French shipping group CMA CGM and compatriot energy firm Engie have signed a deal to work on the industrial-scale production and distribution of synthetic methane and bio-LNG.
The two firms have already partnered on an initial project in the Port of Marseille aimed at creating France’s first bio-LNG production unit.
This project would provide fuel for CMA CGM’s large fleet of LNG-powered containerships.
Now, the two firms have decided to establish a long-term strategic and industrial cooperation focused on the production of decarbonized fuels, according to a joint statement released on Tuesday.
The cooperation has the ambition to support the development of a synthetic methane production and distribution industry that can be used by the shipping sector.
Engie is developing further synthetic methane production industrial projects in which CMA CGM would have the possibility to invest, including by means of multi-year purchase commitments, the statement said.
These projects will harness various technologies, such as pyro-gasification or methanation using green hydrogen and captured CO2.
“In order to ensure the durability of the industry, the partnership between CMA CGM and ENGIE will facilitate the sharing of both groups’ knowledge and R&D work, most notably in key technologies such as carbon capture and green hydrogen production,” the statement said.

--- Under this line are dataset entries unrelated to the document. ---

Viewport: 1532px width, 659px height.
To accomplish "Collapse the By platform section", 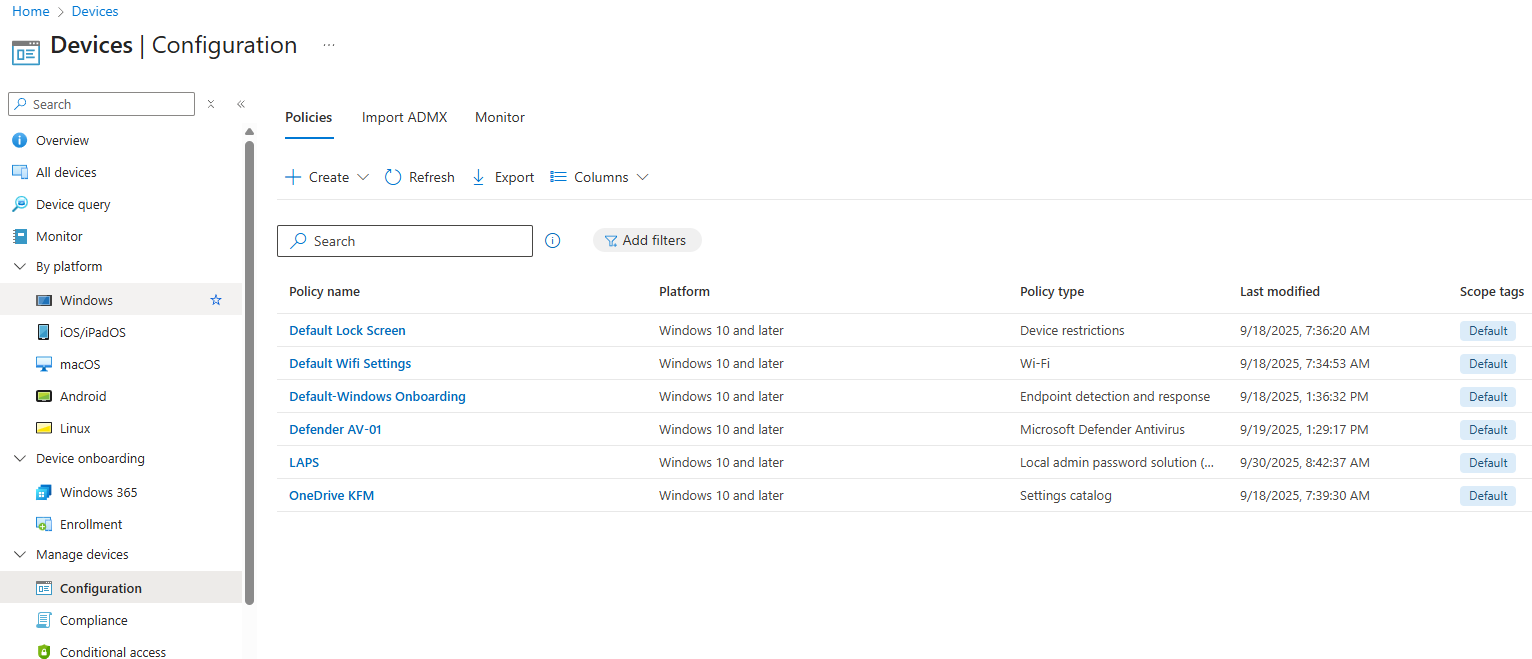I will (20, 267).
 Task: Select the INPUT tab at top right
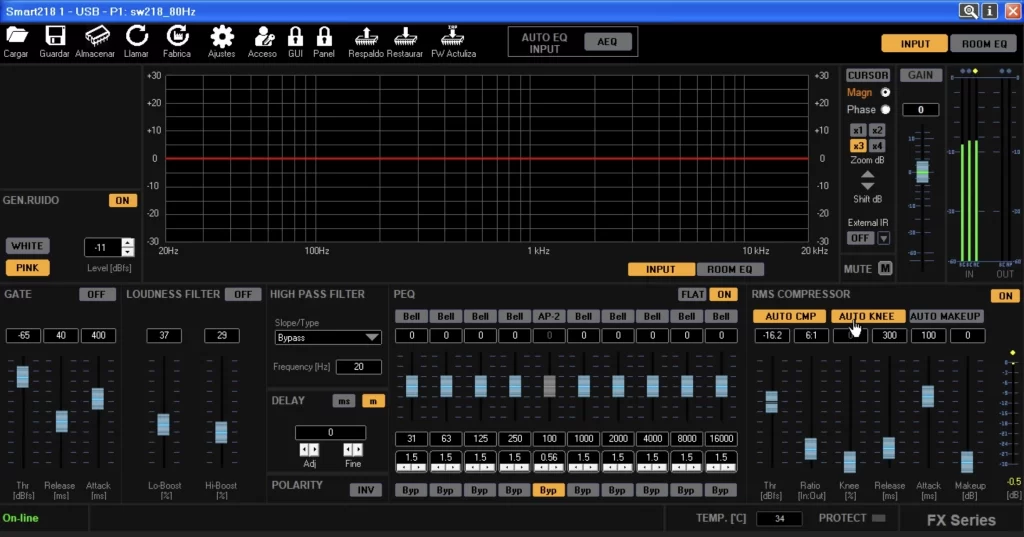[x=915, y=44]
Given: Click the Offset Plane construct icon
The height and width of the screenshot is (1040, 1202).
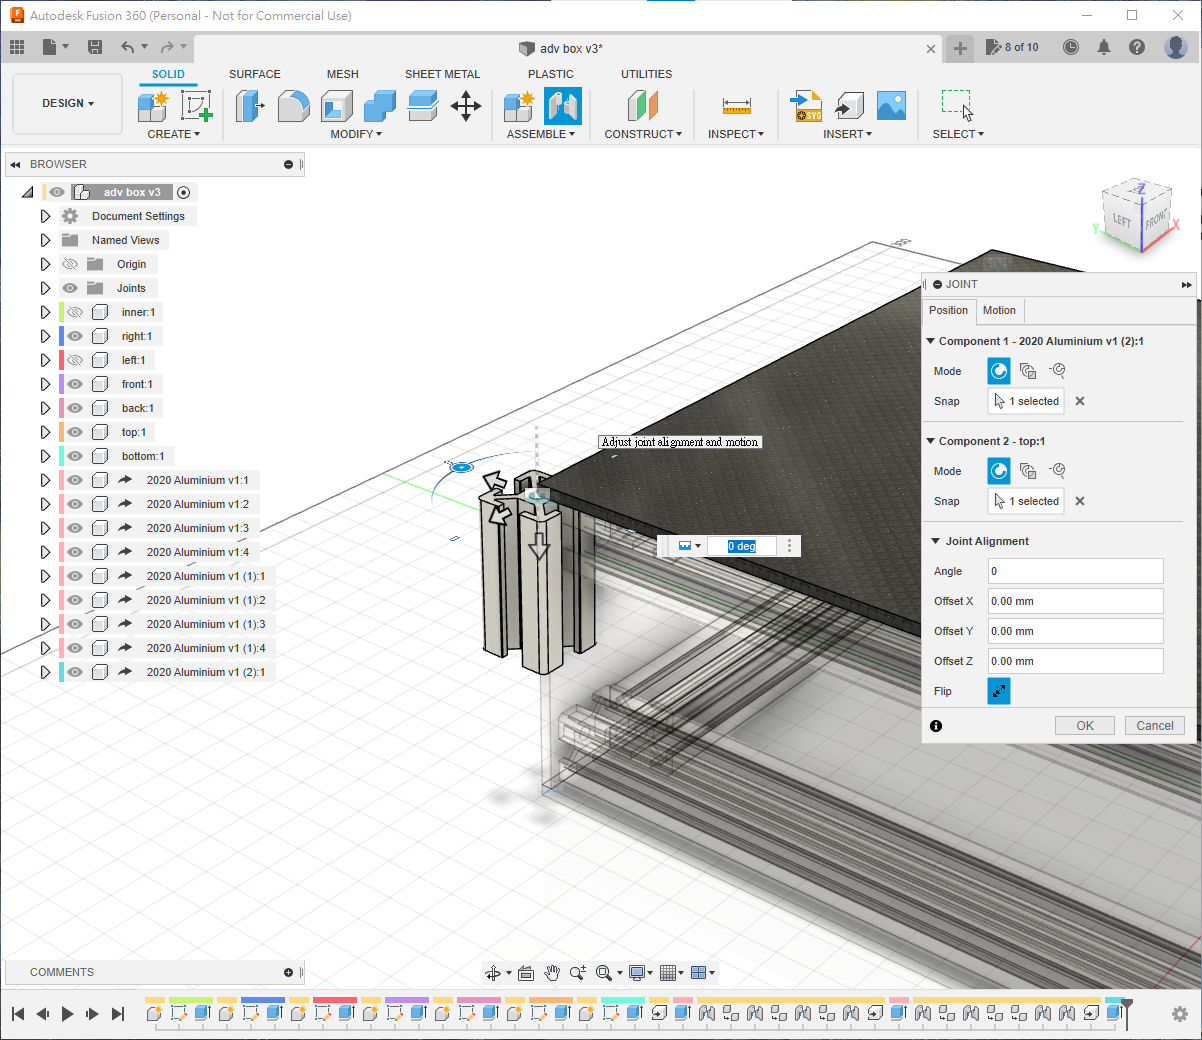Looking at the screenshot, I should (643, 106).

LNG can reduce today sulfur oxide emissions by 99 percent, fine particle emissions by 91 percent and nitrogen oxide emissions by 92 percent, the duo says.
CMA CGM currently accounts for 20 “e-methane ready” vessels equipped with dual-fuel engines and running on LNG and will have 44 “e-methane” vessels by year-end 2024.
This “groundbreaking decision” helped to cut CMA CGM’s overall carbon emissions by 4 percent in 2020, following on from a 6 percent reduction in 2019.
The group has lowered its carbon emissions per container-kilometer by 49 percent since 2008, the statement said.
The dual-fuel gas-power technology developed by CMA CGM and currently using LNG is already capable of using bio-LNG and synthetic methane.
In this context, CMA CGM and Engie are joining forces to “champion the production and distribution industry.”
Biomethane can reduce greenhouse gas emissions by 67 percent compared to VLSFO on a well-to-wake basis, the duo said.
Synthetic methane, meanwhile, would eliminate the vast majority of greenhouse gas emissions, they said.